There are obvious issues of morality and justice in this spiritual periodic table of human choices. The following description of its origin is an attempt to reconcile those issues with the notions of good and bad in the Abrahamic religious tradition with those in the Darwinian understandings of evolution.
Our Most Basic Spiritual Choices[1]
The innate and distinctly human character of the moral issues in our basic spiritual choices has been pointed out in both our religious and scientific institutions. In the Abrahamic religious tradition, Adam and Eve were set apart when God said,
Let us make humankind in our image, according to our likeness; and let them have dominion over the fish of the sea, and over the birds of the air, and over the cattle, and over all the wild animals of the earth, and over every creeping thing that creeps upon the earth. Gen. 1:26, (New Revised Standard Version)
God uniquely privileged humankind when He enjoined, in Genesis 2:16–17, “You may freely eat of every tree of the garden; but of the tree of the knowledge of good and evil you shall not eat, for in the day that you eat of it you shall die.” After eating of that tree, we were told in Deuteronomy 30:14, “the word [the knowledge of good and evil] is very near you; it is in your mouth and in your heart, so that you can do it.”
In the theory of evolution, the distinctiveness of humankind is also recognized. In The Descent of Man, Charles Darwin wrote,
The differences between man and the lower animals, the moral sense is by far the most important. . . . It is summed up in that short but imperious word ought, so full of high significance. It is the most noble of all the attributes of man. . . . The moral sense follows, firstly, from the enduring and ever-present nature of the social instincts, secondly, from man’s appreciation of the approbation and disapprobation of his fellows; and thirdly, from the high activity of his mental faculties. (Great Treasury of Western Thought, 582 ) emphasis in original)
Both narratives deal with issues that have been around a long time. Both have notions of “good” and “bad.” The biblical account suggests a good within our heart that identifies with the creative spirit of humankind and with all over which we have dominion. Let’s term that sense of self the holistic self. It is what I experienced and called the little self the night I was caught up in the unfathomable relational web of the creative spirit.

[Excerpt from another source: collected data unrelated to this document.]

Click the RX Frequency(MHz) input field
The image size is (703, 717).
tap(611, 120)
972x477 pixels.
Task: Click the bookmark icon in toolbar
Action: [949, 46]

The Darwinian account suggests a moral sense of good “summed up in that short but imperious word ought.” In his book Evolutionary Psychology: The New Science of the Mind, 6th ed., David Buss discusses the advances being made in understanding how this “ought” sense of self could have evolved. Those advances resulted in a broader notion of evolutionary fitness that genetically rewarded selfless behaviors, such as that of a young man willing to risk his life for his country. Let’s term that resulting sense of self the altruistic self.
The third is a sense of self that both accounts deprecated, one with “evil” and the other with “lower animals.” There is an uncaring sense of self-centeredness in both the notion of “evil” in the biblical account and in the survival-of-the-fittest notion of the Darwinian account. Let’s term this sense of self the egoistic self.
Although all three self-orientations were alluded to in that Night of the Little Self, I lacked the words for what did and didn’t change other than an old, competitive big-self view of life being subordinated to a new, inclusive little-self view of life. Words for the change in the spirits I would be heeding came through when I read through the Bible again. Words for what didn’t change came when I realized, for example, that a person heeding a truthful spirit and a person heeding a deceitful spirit had a common concern: the nature of their disclosures. Neither did my basic concerns with life itself, with worthiness, with what to do when things went wrong, and with what of me lived on after death. We all have these universal concerns, regardless of the spirits we heed when addressing them.
There are many words for sharing these concerns and the spirits they evoke. They enrich our stories and enliven our songs. The names for these concerns and related spirits are filled with nuances and shaded with connotations. Because these spirits and concerns are relationally interdependent, assigning them common yet distinguishing names is fraught with ambiguity. Those that worked best for me when composing the songs to be sung in Act 4 by our self-orientations are given in Table 1.
[1] Mark Johnson, “Our Most Basic Spiritual Choices,”
Abiding in God (Oviedo: EA Books Publishing, 2024), 225–229.